How Mandibular Advancement Devices Work
Oral or dental appliances or devices may be considered a treatment option for obstructive sleep apnoea (OSA) patients who cannot tolerate CPAP therapy. Oral or dental appliances are termed mandibular advancement devices (MAD) or mandibular advancement splints (MAS).
Mandibular Advancement Device Explained
The oral appliance comprise of a mouth guard that is fitted to the bottom and top teeth and then joined in such a way that the bottom teeth is positioned in front of the top teeth.
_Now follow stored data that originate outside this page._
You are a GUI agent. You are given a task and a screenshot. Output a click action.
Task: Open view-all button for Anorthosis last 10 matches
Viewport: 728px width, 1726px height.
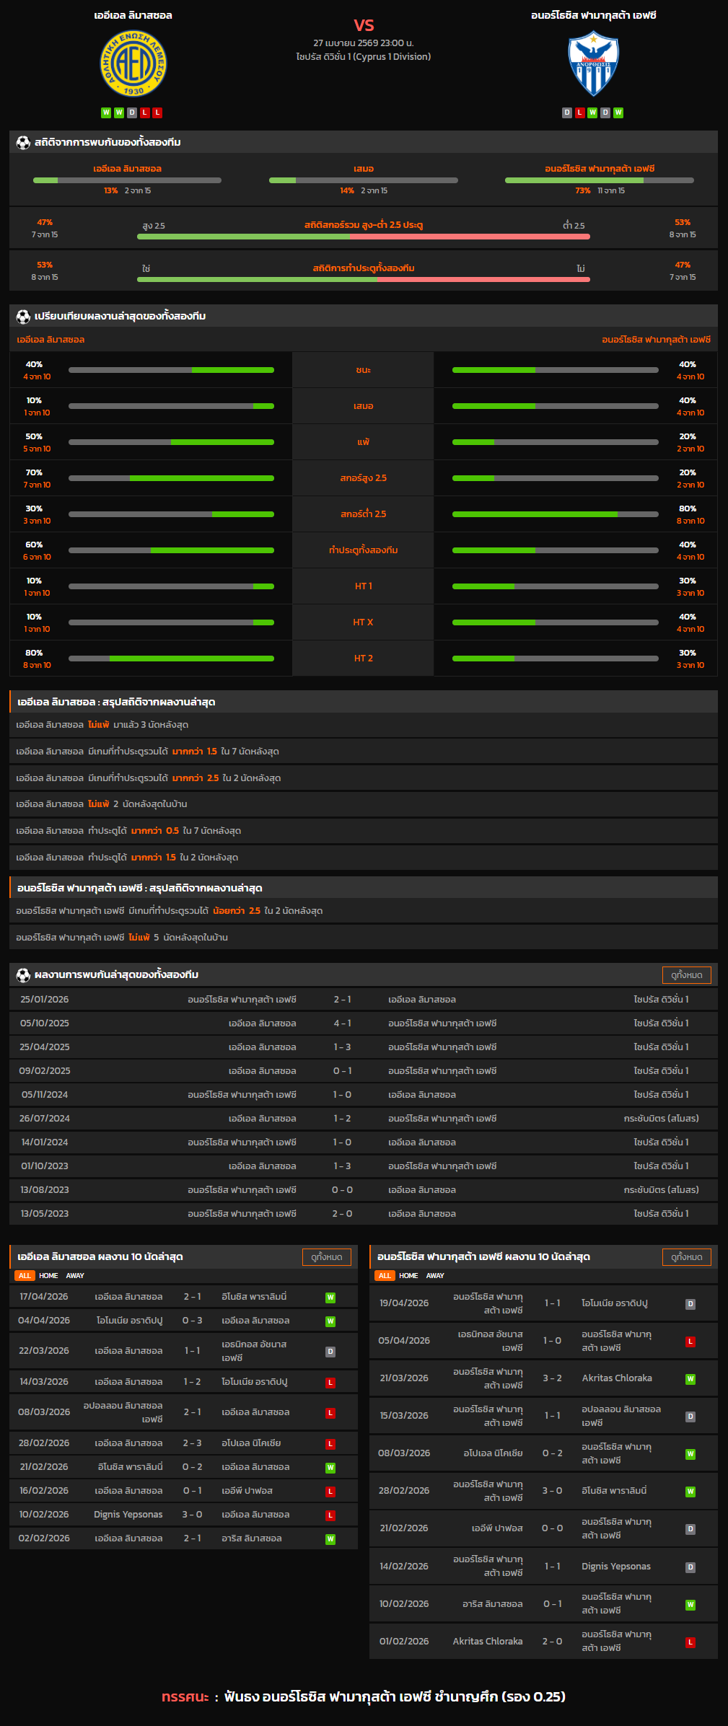click(686, 1257)
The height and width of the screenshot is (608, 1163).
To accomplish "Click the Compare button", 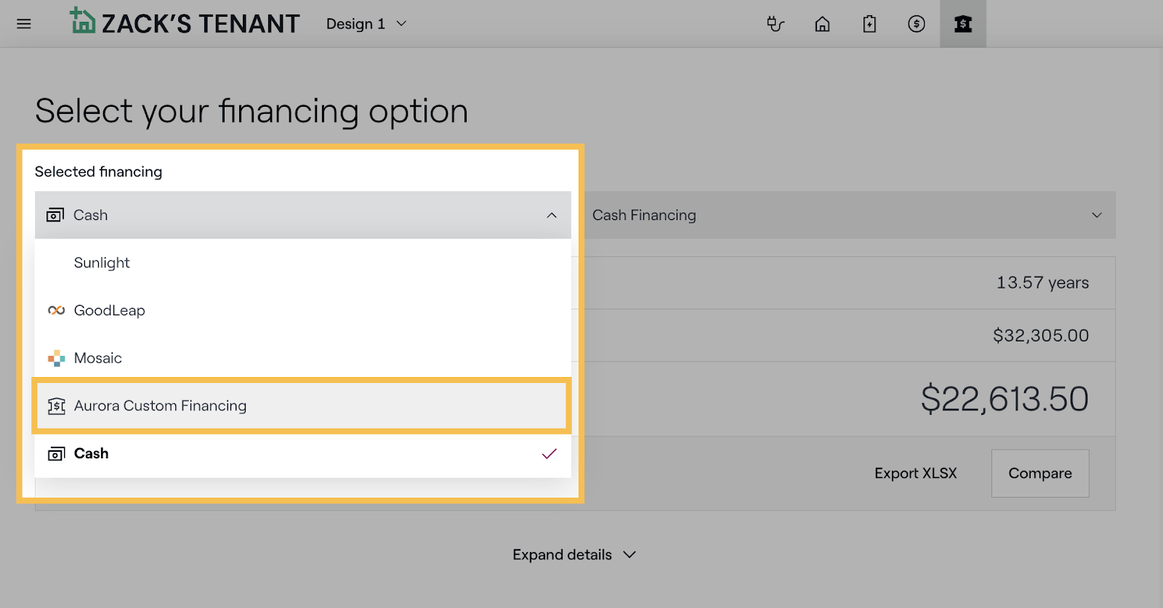I will point(1039,474).
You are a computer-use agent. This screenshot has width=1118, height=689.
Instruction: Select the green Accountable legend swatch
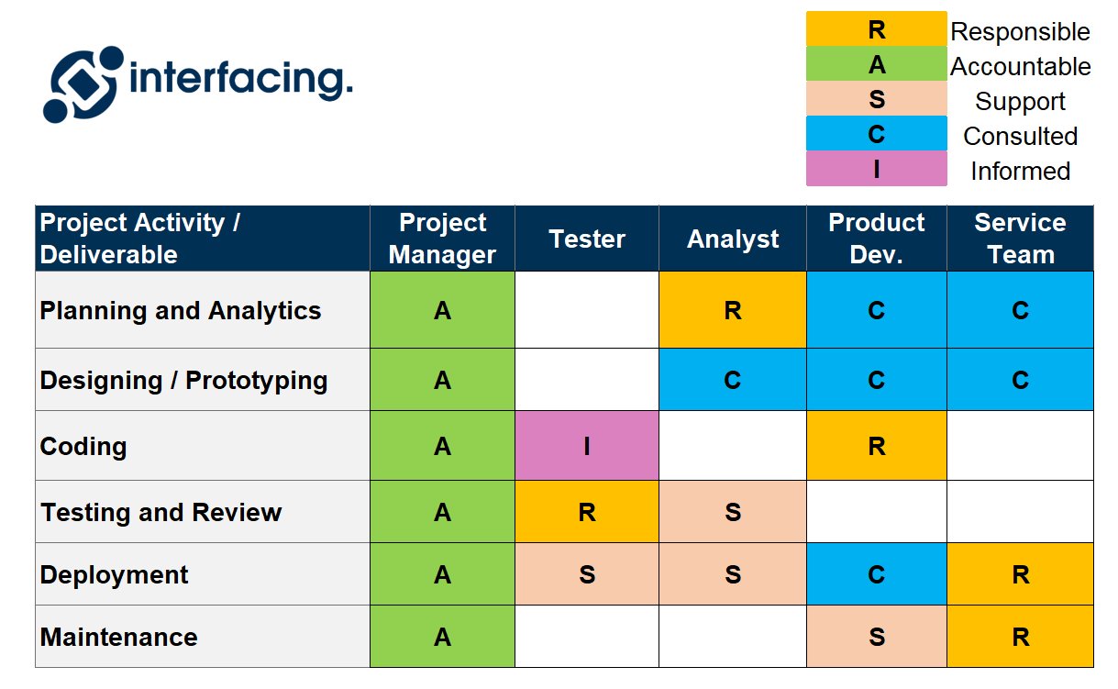(876, 64)
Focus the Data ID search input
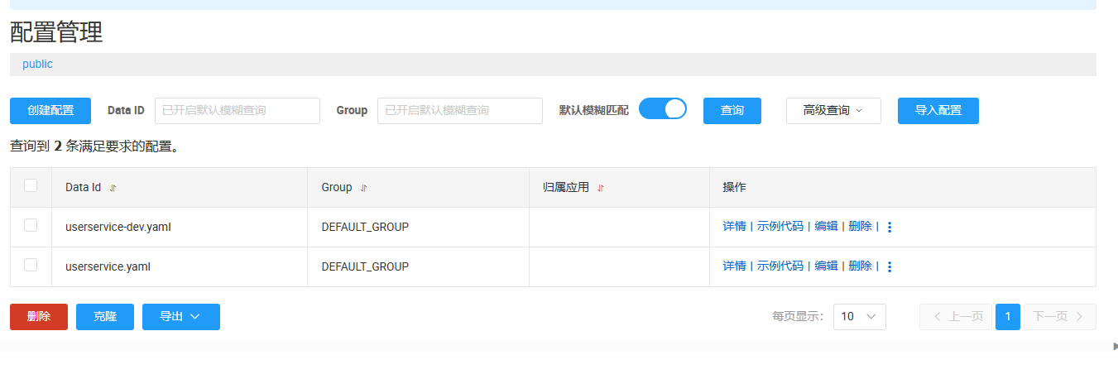 [x=237, y=111]
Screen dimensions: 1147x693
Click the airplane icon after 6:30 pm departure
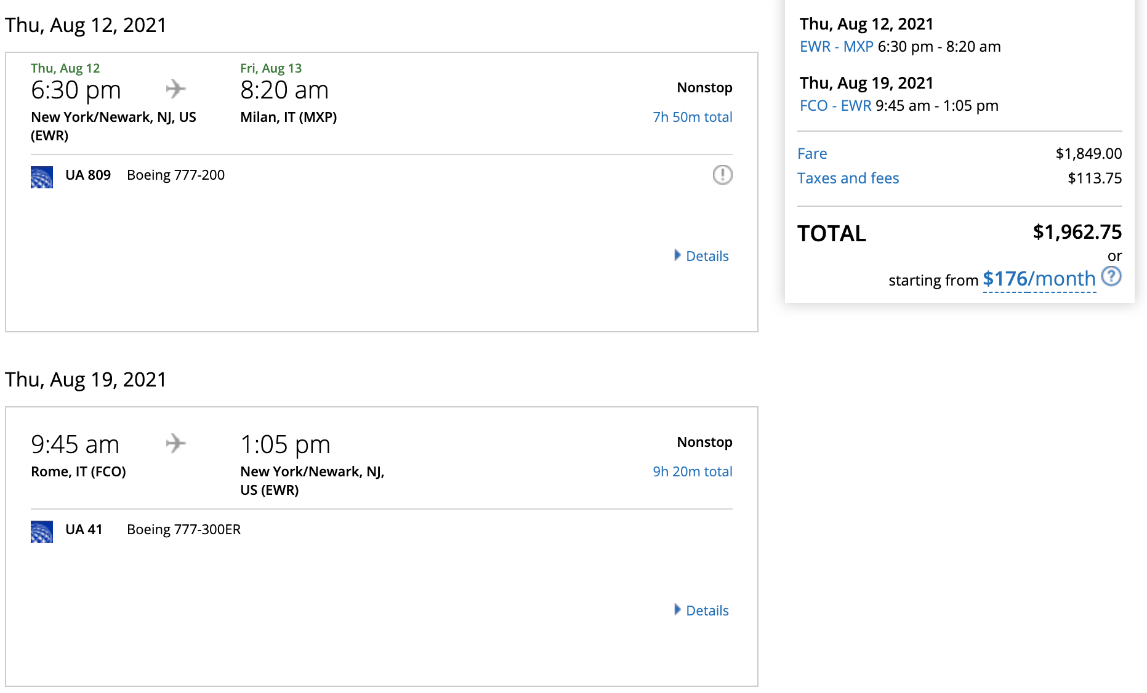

As the lower jaw is pushed slightly forward, the soft tissues and muscles of the upper airway are tightened thereby preventing obstruction of the airway during sleep. Opening up the airway reduces apnoea/hypopnea episodes during sleep and even lessen the severity of episodes. The tightening of the airway also prevents the upper airway tissues from vibrating during inhalation and exhalation which in turn prevents or minimizes snoring.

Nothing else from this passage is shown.